The bill expands routine, standardized cognitive screening to improve early detection, care coordination, and prevention attention for Alzheimer’s and dementia—but it also increases fiscal pressure, raises potential out‑of‑pocket and administrative burdens, and risks exacerbating disparities and privacy concerns unless paired with funding, reimbursement, and equity safeguards.
Medicare beneficiaries will receive routine cognitive screening at annual wellness visits (AWVs) and initial preventive physical exams (IPPEs) starting Jan 1, 2026, increasing early detection of dementia and cognitive decline.
Primary care clinicians must use and document NIA‑identified screening tools and results, creating standardized assessments and better documented referrals/continuity of care across health systems.

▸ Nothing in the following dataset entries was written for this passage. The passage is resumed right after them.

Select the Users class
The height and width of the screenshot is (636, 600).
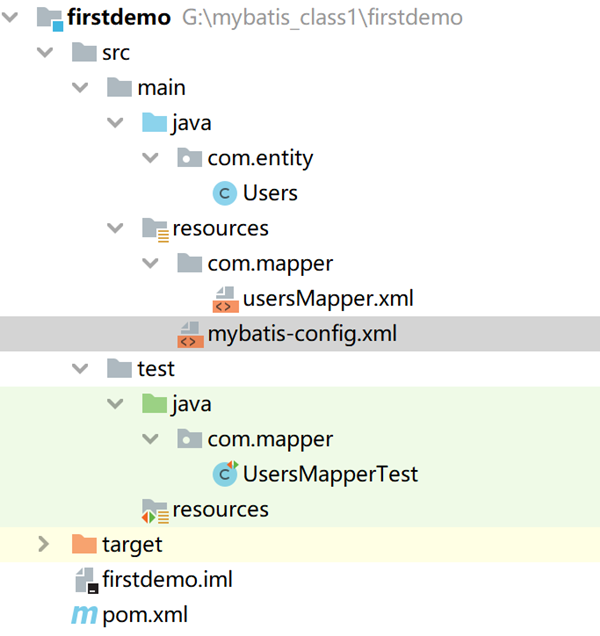click(x=270, y=193)

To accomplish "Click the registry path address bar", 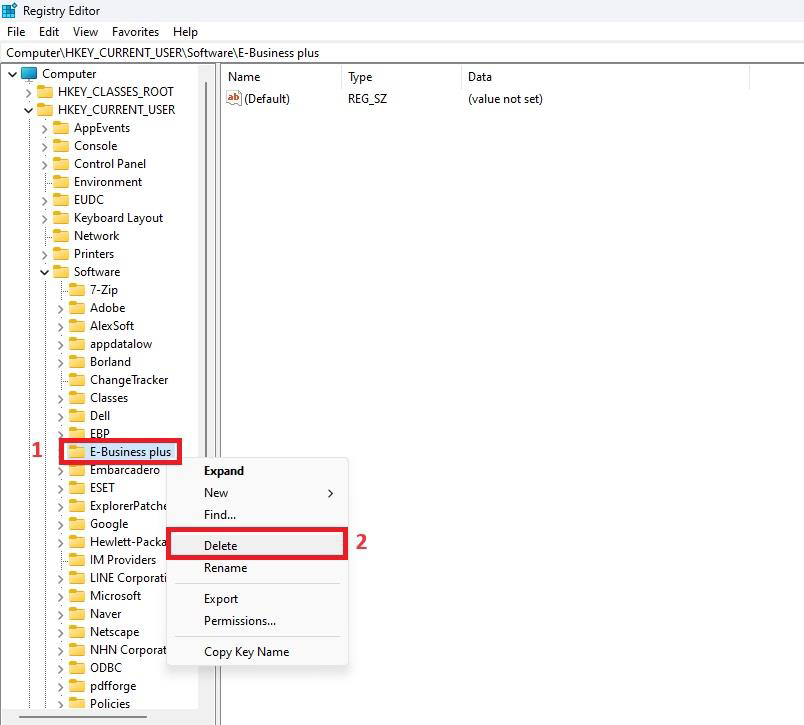I will pyautogui.click(x=400, y=53).
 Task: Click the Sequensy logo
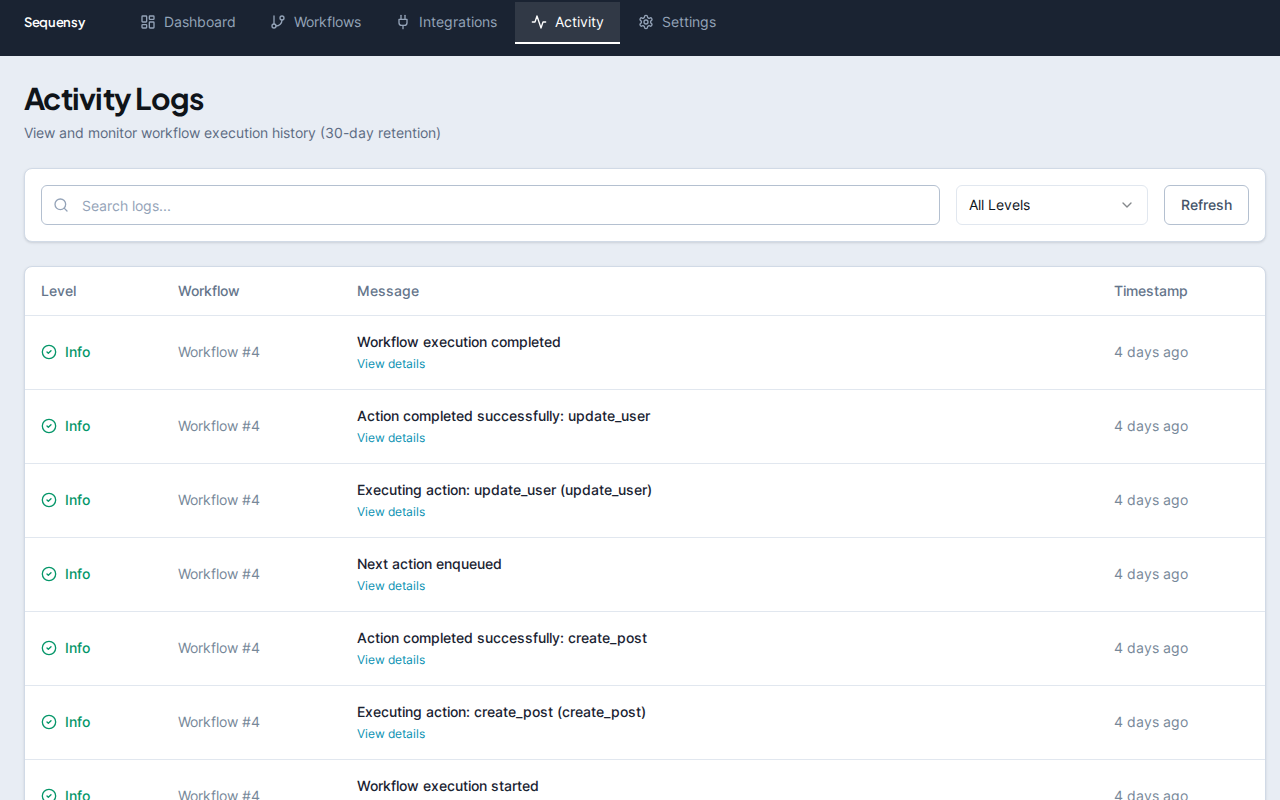point(54,21)
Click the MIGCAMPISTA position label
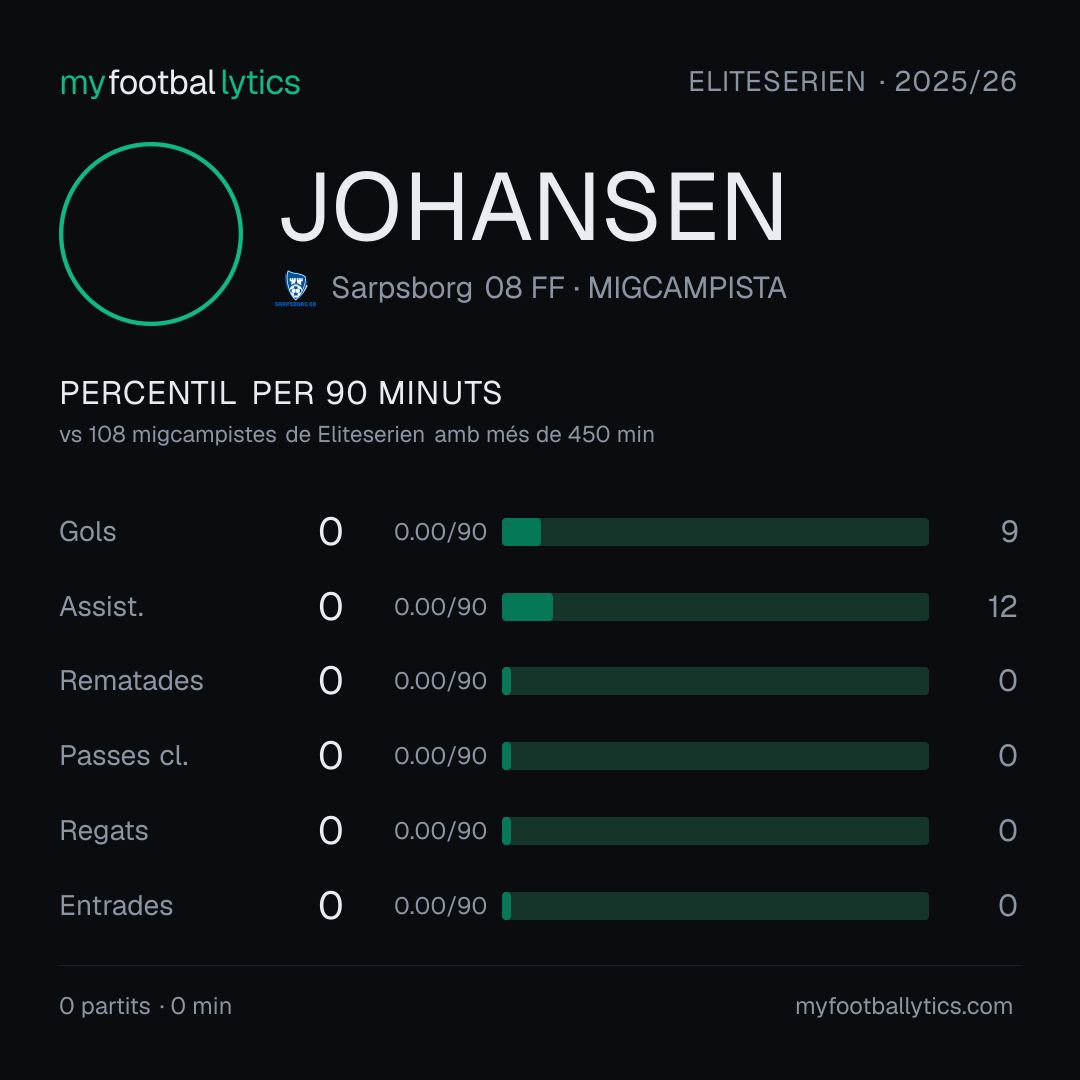This screenshot has width=1080, height=1080. (x=687, y=288)
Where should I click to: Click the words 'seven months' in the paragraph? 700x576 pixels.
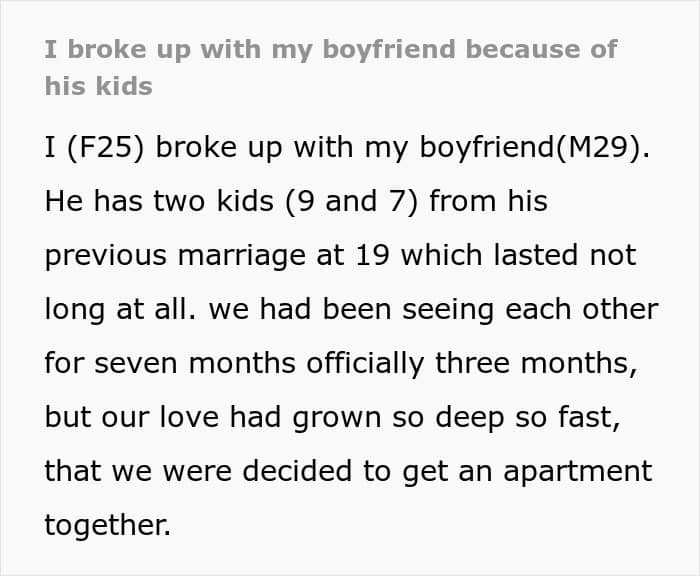coord(195,363)
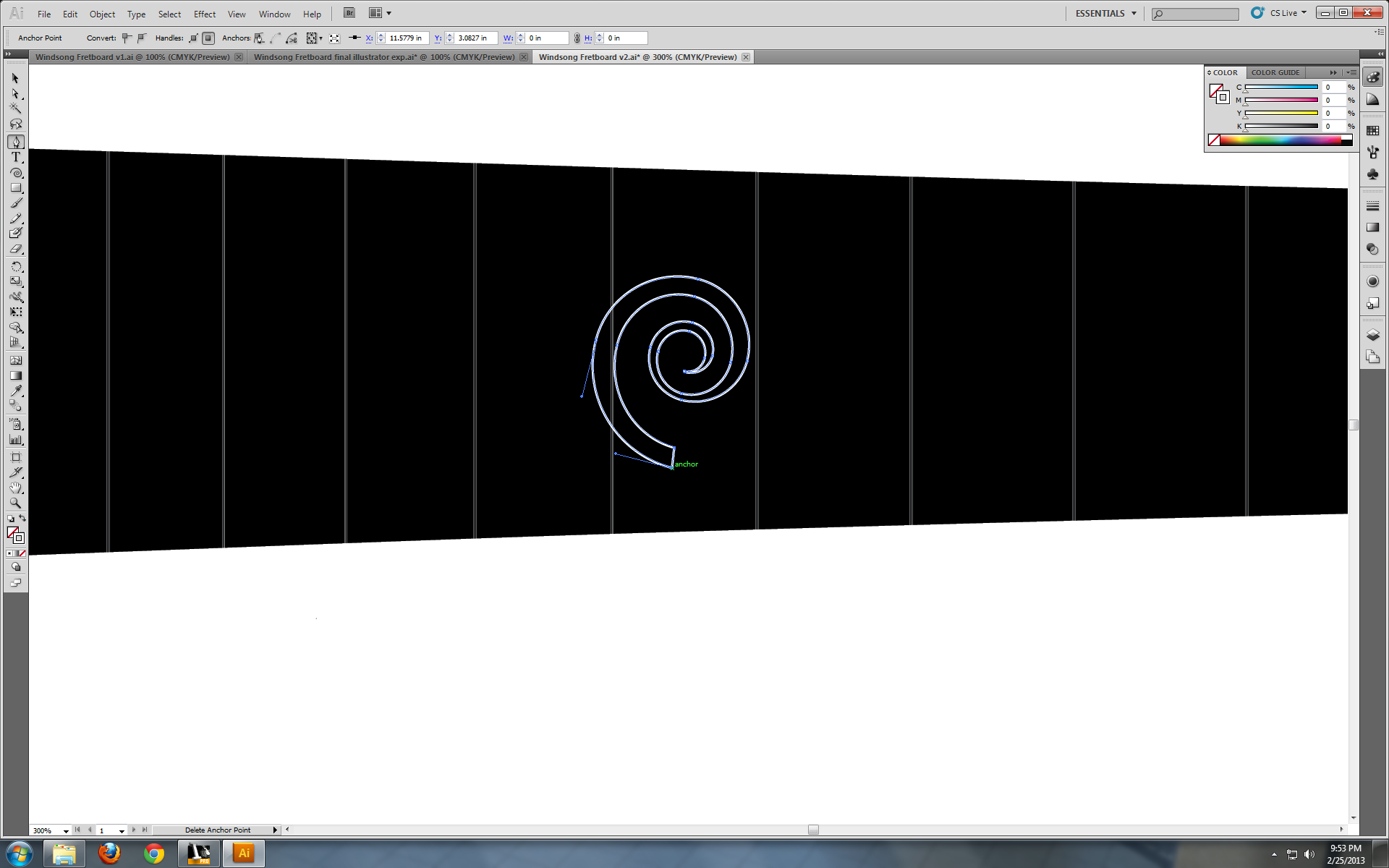
Task: Expand the Color Guide panel options
Action: (x=1351, y=72)
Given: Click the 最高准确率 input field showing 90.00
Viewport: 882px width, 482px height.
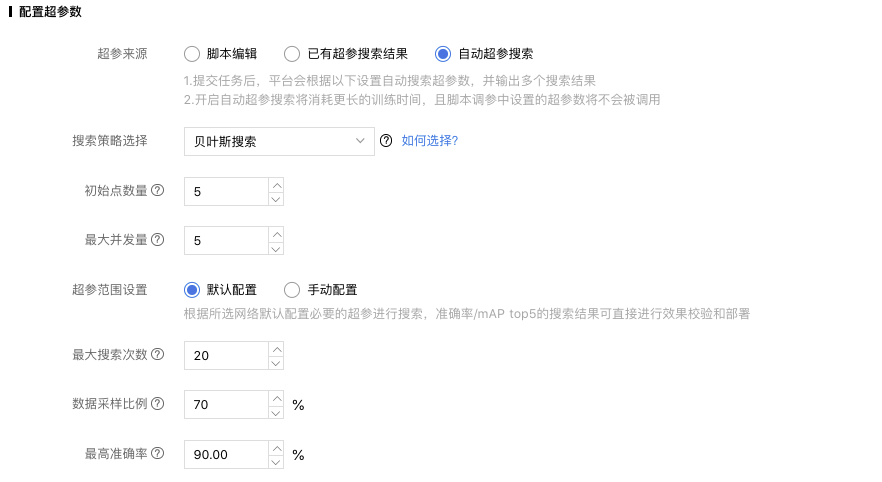Looking at the screenshot, I should (x=227, y=454).
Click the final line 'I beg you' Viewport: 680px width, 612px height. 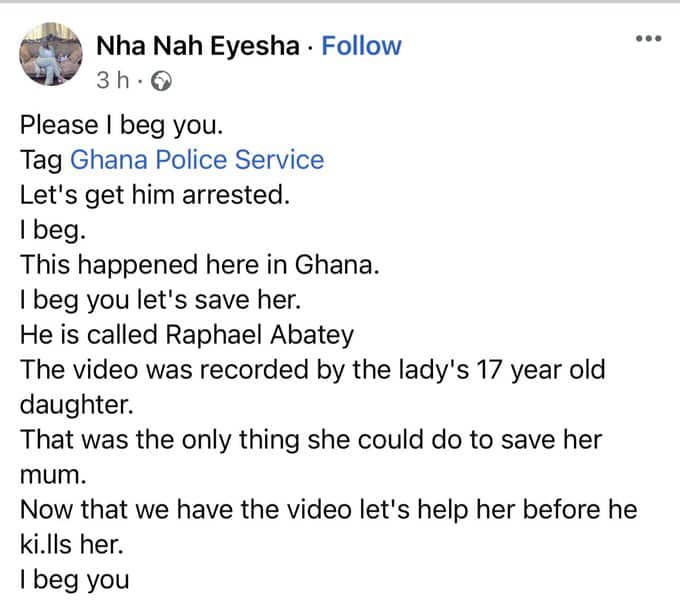75,580
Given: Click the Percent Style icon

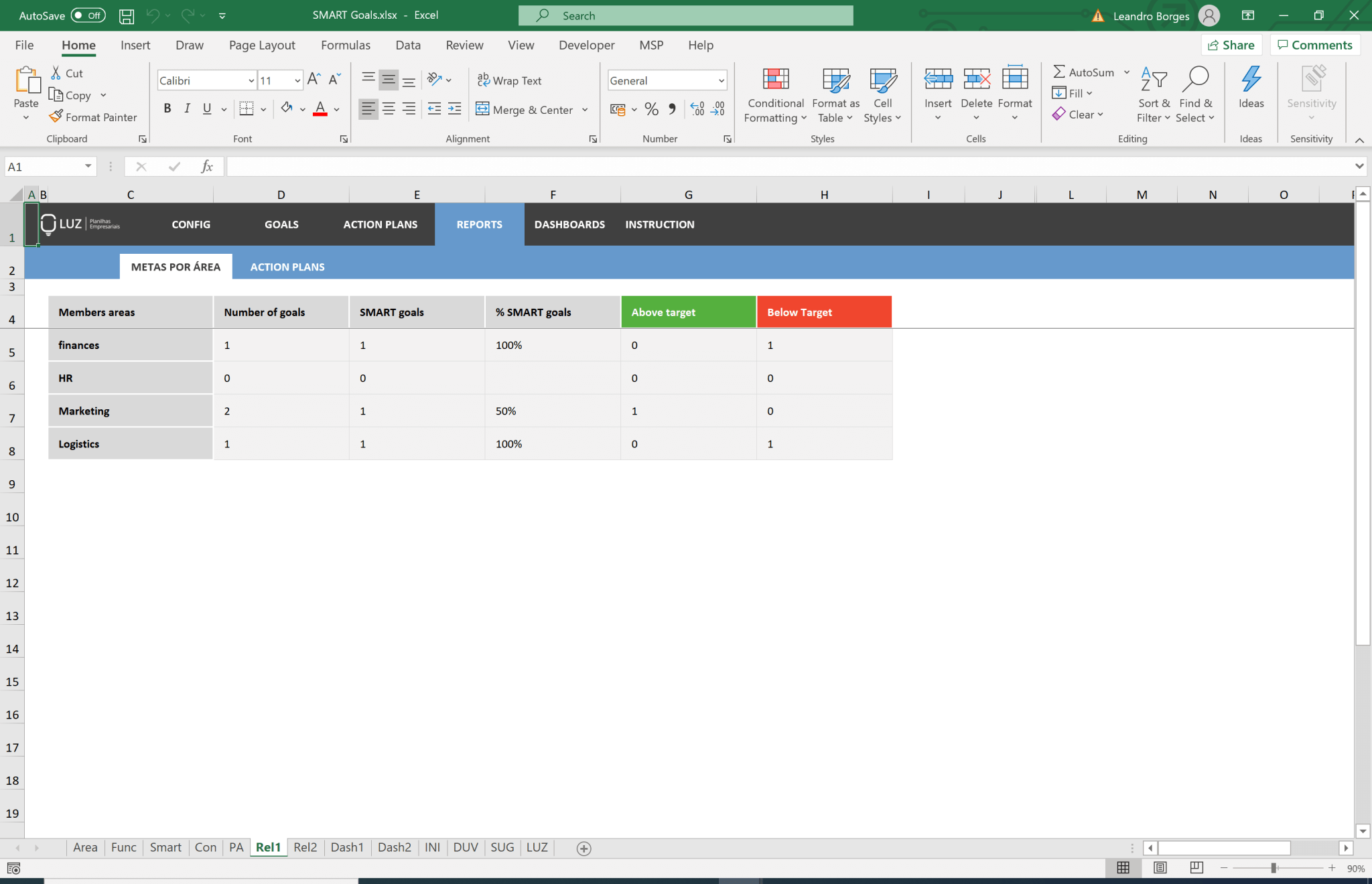Looking at the screenshot, I should pos(650,108).
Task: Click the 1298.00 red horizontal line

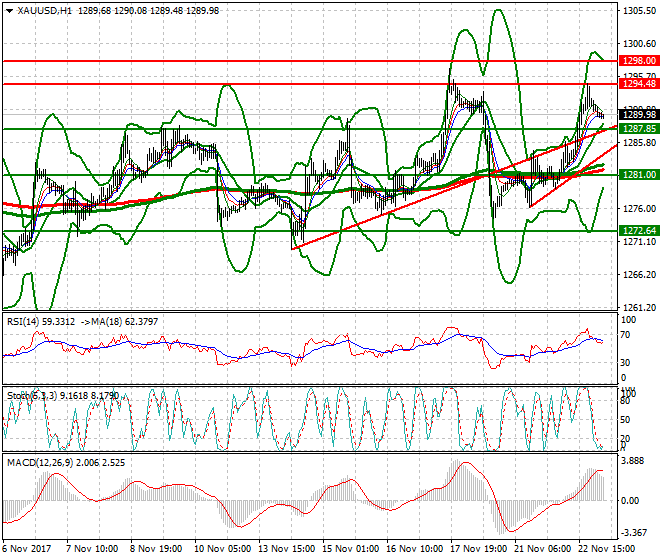Action: (x=300, y=61)
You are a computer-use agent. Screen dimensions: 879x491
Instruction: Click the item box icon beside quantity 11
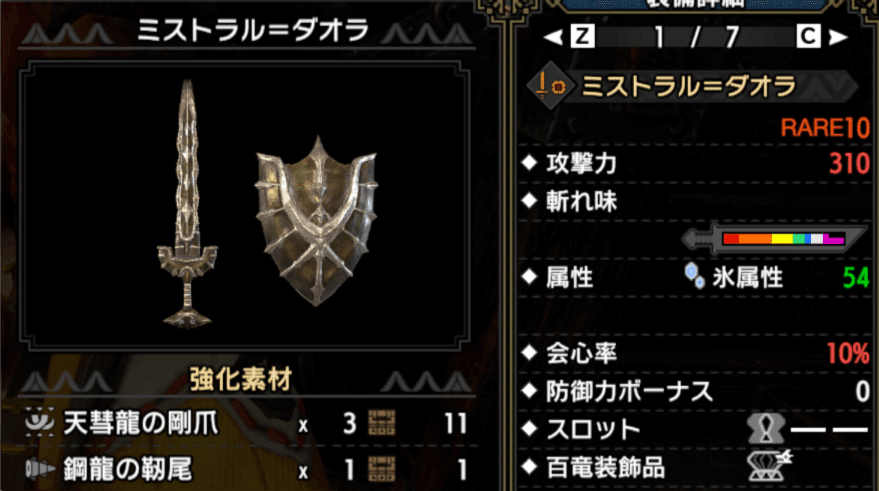[382, 423]
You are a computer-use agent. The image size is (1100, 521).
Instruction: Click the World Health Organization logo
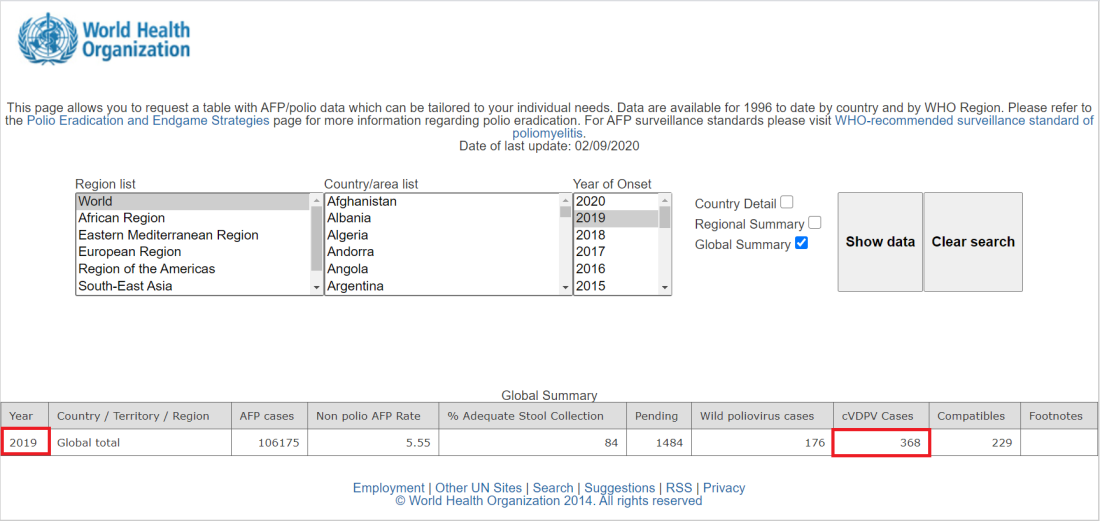(104, 39)
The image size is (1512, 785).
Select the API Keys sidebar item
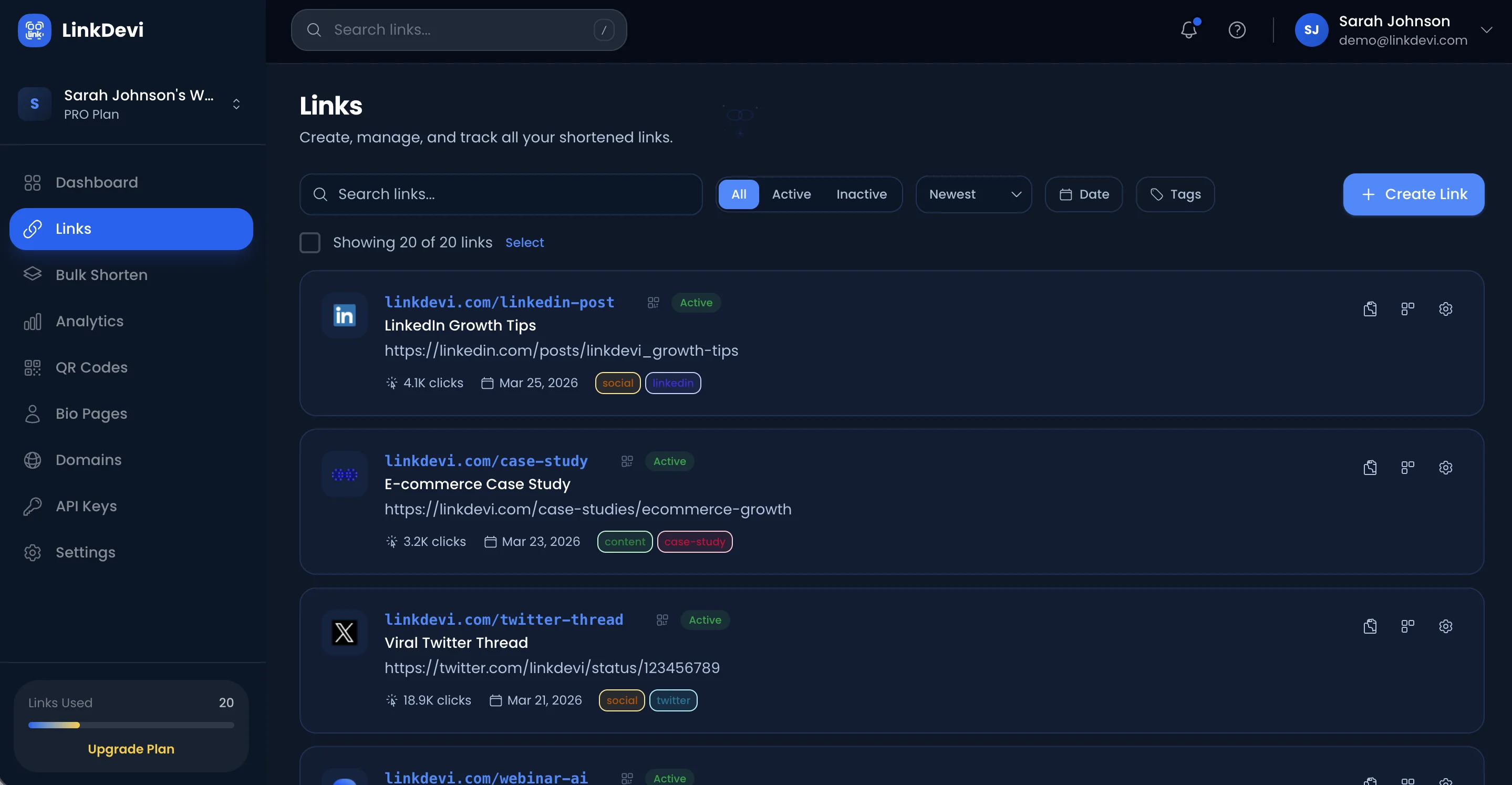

Seniors with dementia and their families—including unpaid caregivers—are more likely to receive greater attention, support planning, and justification for caregiver services and respite as the bill highlights the scale and cost of Alzheimer’s.
Federal spending pressures could grow as Alzheimer’s care costs are projected to rise (approaching $1.1 trillion by 2050), creating budgetary pressure on Medicare and Medicaid and potential calls for increased taxpayer funding.
Patients and families may face higher out‑of‑pocket costs absent policy changes, since current out‑of‑pocket spending for dementia care is large (≈$91 billion) and greater diagnosis/utilization could increase these burdens.
Primary care clinicians and clinics will face added administrative burden, documentation requirements, and potentially uncompensated screening time, which could increase visit workload or reduce clinic capacity.
Based on analysis of 2 sections of legislative text.
Requires NIA‑listed cognitive impairment detection tools and documentation during Medicare AWVs and IPPEs, effective Jan 1, 2026.
Introduced May 19, 2025 by Linda T. Sánchez · Last progress May 19, 2025
Requires Medicare preventive visits to include screening for cognitive impairment using tools the National Institute on Aging (NIA) has identified as meeting primary-care selection criteria, and requires clinicians to record which tool was used and the assessment results in the medical record. Also states congressional findings about the scope, costs, disparities, preventable risk factors, and caregiving burden associated with Alzheimer’s disease and related dementias.